Today I noticed this book cover for the classic novel, Nineteen Eighty-Four, in the library.
It’s clever, isn’t it?
It reminded me of my childhood days at Russian Saturday School when the fear of communism in the Russian community was still a raw sore. We used text books from the Soviet Union because they were the only ones we could get, and one woman decided we could not be permitted to lay eyes on certain words which were associated with Soviet Russia. After all, many of us had living relatives who had witnessed and experienced atrocities, including my own maternal grandfather who, at the age of fourteen, had witnessed his father being shot dead, and whose wife (my grandmother), many years later, was tipped off secretly that he was to be shot the next day. Which is why I was born in Australia.
Anyway, back to the forbidden words in the Soviet Russian textbooks. This lady decided to black out words and phrases to protect us. She spent hours with a ruler and black textas blacking out sections of the book. If there were too many words/phrases to be eradicated, she would glue pages together. My sister caught onto this, opportunist that she was, and glued her own pages together when she didn’t want to do her homework. I wish I had thought of that.
As you can imagine, the blacked out sections of our books became so fascinating that we used to lift the pages up to the light in order to be able to read the words/phrases. I don’t know what we expected but I know I was disappointed when I managed to decipher ‘pioneers’ (Soviet Russian scouts) and ‘Russian Victory Day’ and other words I’ve now forgotten.
It’s funny remembering things that happened in your childhood which you can hardly believe happened.
Like memories of things so different to the way they are now that they seem surreal. I remember in primary school boys and girls played together until they got to grade 3 and then the playgrounds were segregated. Not the oval (strangely) but the playgrounds. If kids wanted to be mean to you, they’d try to push you into the forbidden playground. I remember that happening to me and it was traumatic. Even putting one toe into the wrong playground was unimaginable.

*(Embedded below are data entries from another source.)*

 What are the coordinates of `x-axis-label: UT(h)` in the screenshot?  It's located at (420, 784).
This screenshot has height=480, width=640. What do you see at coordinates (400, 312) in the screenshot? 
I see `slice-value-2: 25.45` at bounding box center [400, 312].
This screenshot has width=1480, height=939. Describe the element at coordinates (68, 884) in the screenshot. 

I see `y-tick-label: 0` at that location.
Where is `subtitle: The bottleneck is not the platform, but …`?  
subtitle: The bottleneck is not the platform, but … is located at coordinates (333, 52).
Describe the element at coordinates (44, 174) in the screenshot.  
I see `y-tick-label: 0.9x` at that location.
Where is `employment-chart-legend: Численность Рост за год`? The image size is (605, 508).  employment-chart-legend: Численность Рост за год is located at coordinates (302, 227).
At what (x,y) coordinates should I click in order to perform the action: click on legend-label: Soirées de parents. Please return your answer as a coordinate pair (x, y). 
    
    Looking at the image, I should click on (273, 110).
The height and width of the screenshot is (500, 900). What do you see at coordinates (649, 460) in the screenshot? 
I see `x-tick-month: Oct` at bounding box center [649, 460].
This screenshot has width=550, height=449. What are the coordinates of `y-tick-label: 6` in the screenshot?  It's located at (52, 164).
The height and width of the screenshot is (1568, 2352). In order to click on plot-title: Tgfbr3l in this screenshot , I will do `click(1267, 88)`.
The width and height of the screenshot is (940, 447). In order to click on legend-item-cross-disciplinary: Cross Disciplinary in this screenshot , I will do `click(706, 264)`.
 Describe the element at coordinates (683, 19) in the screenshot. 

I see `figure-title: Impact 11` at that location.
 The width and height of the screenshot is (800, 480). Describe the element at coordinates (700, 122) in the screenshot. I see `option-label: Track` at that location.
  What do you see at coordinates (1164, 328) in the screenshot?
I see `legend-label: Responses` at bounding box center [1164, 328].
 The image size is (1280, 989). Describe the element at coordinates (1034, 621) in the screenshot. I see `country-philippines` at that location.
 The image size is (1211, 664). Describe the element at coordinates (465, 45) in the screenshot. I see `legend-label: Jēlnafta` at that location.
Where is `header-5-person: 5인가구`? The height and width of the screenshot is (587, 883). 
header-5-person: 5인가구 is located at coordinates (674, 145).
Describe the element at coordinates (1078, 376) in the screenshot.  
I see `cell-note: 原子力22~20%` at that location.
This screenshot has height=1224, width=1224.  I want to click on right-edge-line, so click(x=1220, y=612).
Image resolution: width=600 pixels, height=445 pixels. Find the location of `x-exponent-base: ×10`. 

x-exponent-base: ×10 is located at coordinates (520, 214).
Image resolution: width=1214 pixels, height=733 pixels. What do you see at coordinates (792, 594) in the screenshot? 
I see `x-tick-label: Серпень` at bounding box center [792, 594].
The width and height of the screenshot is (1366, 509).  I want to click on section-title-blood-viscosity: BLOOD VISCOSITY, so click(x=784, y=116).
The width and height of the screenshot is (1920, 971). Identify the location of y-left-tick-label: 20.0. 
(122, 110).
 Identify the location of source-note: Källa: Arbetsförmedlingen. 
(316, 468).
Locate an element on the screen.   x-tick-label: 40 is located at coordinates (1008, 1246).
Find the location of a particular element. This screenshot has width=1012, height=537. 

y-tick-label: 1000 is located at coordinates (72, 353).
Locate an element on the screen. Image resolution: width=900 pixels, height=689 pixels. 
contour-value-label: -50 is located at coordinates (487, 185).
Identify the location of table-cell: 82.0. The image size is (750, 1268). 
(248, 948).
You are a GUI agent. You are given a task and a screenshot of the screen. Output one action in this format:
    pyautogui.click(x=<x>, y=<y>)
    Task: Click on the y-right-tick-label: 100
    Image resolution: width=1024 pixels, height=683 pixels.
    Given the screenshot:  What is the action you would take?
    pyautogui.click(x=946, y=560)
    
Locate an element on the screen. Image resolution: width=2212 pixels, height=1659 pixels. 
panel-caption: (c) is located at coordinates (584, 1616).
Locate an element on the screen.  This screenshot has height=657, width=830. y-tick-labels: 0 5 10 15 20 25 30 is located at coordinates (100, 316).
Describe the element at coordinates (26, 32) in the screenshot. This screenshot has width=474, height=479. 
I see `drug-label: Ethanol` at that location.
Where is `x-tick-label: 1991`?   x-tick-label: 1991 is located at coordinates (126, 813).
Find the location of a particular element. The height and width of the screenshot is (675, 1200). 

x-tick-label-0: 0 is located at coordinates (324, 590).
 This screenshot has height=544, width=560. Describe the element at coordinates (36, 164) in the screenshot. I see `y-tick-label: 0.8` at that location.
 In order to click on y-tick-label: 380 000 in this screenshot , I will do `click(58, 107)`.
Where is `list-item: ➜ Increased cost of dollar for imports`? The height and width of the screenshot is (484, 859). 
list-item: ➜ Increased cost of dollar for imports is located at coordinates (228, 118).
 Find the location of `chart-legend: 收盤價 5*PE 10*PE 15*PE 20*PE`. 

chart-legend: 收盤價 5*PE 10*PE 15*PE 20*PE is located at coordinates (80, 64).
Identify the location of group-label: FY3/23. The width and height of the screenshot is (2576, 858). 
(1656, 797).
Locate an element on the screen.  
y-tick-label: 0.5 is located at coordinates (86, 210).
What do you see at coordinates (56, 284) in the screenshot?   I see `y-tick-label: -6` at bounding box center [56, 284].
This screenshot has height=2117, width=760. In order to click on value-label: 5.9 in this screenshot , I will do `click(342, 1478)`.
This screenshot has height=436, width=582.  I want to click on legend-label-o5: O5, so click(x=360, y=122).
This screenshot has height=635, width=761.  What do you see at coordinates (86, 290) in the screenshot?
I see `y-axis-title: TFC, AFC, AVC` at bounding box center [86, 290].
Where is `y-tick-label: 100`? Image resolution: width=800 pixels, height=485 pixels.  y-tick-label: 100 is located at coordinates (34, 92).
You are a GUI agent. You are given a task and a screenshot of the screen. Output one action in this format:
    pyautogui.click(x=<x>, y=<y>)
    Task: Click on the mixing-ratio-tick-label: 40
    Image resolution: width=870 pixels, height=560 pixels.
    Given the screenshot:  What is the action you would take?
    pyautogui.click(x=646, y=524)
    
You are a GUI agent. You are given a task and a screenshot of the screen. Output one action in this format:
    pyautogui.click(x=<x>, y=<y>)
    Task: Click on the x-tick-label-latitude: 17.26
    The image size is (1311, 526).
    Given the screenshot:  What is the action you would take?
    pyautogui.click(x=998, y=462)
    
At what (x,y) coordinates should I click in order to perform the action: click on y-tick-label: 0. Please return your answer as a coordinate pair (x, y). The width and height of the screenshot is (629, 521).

Punishments for boys in my primary school included getting the strap. That usually happened in class – and I think it sometimes involved the yard stick which sat on the blackboard ledge or near it – but if boys got into really bad trouble, they would get the strap at the principal’s office and the procedure would be transmitted to the rest of the school. Maybe once a week we would tune in to the P.A. system mounted high on the wall and listen to boys getting the strap. In retrospect it was a bit like being part of the audience when early Christians were thrown to the lions. There was some sadistic pleasure there. I remember each boy being named, then the dreadful sound of the hard slap, followed either by silence or sobbing.
Girls never got the strap at my school although I have heard others say that they did at theirs. I sometimes wished we could have because it would have been over and done with instead of writing lines. In grade 4 my teacher used to make me write ‘I am a Russian parrot’ many times over because I talked too much.
Now I can’t even believe I went to school in the 60s! And it’s funny what stays with you. I guess you don’t have that original memory but you’ve remembered your way through your life and your memory has never gone out. In this way I remember being called a communist by kids in kindergarten. I didn’t speak English then, maybe just basic things like ‘please’ and ‘thank you’ but I remember hearing the way they said ‘communist’ and thinking that I was disgusting, that people didn’t want to be near me. Later I would discover the irony in this.
Things have changed a lot since then, haven’t they? Schools have anti-bullying policies and educators are more conscious of the language being used by young people. Most of us are more politically correct than before.
I wonder how strong we are in upholding these basic human rights, and how strongly we would protest if this culture came under threat.